=== Dataset entries ===

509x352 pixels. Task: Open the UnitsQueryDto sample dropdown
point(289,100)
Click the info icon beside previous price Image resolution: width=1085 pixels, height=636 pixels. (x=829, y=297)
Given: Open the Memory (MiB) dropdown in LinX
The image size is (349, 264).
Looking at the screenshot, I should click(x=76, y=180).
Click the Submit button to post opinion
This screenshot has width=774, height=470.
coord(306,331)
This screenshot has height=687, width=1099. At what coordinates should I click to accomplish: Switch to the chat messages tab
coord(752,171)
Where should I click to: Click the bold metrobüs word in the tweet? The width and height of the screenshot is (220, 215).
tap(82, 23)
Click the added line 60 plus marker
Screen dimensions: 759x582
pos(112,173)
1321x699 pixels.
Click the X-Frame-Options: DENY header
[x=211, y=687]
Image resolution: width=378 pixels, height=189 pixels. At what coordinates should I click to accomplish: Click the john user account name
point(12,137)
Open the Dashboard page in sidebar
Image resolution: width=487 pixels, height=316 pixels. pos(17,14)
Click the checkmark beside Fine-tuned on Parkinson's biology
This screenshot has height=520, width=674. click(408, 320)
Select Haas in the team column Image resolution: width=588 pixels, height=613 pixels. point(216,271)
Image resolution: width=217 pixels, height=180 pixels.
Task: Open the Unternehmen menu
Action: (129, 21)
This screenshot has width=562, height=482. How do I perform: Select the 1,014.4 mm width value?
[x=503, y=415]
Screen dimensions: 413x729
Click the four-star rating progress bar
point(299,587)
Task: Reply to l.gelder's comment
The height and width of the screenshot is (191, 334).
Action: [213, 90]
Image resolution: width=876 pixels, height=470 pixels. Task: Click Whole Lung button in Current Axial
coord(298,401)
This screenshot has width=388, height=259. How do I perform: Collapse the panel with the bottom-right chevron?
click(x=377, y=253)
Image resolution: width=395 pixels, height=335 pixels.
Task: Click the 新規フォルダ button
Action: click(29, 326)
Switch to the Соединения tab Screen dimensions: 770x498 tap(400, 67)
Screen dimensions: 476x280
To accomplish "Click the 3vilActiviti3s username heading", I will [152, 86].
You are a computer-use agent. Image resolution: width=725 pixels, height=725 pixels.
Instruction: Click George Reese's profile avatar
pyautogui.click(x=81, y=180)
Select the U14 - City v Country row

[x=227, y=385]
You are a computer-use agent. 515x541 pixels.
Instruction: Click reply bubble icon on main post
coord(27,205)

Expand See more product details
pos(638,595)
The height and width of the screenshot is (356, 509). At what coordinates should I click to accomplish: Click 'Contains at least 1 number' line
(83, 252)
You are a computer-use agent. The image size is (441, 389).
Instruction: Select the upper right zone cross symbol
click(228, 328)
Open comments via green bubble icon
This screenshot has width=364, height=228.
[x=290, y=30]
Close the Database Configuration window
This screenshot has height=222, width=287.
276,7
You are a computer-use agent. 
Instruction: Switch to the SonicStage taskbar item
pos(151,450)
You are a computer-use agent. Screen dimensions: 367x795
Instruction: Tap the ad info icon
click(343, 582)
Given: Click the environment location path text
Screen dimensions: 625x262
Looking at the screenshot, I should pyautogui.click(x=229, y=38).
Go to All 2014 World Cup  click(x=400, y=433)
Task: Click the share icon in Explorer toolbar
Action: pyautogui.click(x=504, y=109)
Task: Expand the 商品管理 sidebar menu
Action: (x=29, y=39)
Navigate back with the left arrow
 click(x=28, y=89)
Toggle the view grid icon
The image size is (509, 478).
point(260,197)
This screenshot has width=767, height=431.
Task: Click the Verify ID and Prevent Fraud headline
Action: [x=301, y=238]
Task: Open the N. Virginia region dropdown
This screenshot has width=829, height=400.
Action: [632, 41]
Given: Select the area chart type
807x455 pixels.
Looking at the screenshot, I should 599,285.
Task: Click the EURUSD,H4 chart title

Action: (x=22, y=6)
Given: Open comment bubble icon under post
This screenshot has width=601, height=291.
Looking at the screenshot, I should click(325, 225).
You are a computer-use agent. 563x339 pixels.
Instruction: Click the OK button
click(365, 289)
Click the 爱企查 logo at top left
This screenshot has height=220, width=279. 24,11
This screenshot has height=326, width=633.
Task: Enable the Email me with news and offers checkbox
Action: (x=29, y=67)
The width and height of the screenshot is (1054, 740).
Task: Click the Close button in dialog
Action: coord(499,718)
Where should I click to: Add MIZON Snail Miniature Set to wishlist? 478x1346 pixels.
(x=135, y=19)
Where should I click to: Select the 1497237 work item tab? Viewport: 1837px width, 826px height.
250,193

=== Your task ===
Would you copy out each line of the records above where the word "agent" occurs?

=== Answer section ===
You are a computer-use agent. Image resolution: width=725 pixels, height=725 pixels.
You are a computer-use agent. 515x541 pixels.
You are a computer-use agent. The image size is (441, 389).
You are a computer-use agent. 
You are a computer-use agent. Screen dimensions: 367x795
You are a computer-use agent. 563x339 pixels.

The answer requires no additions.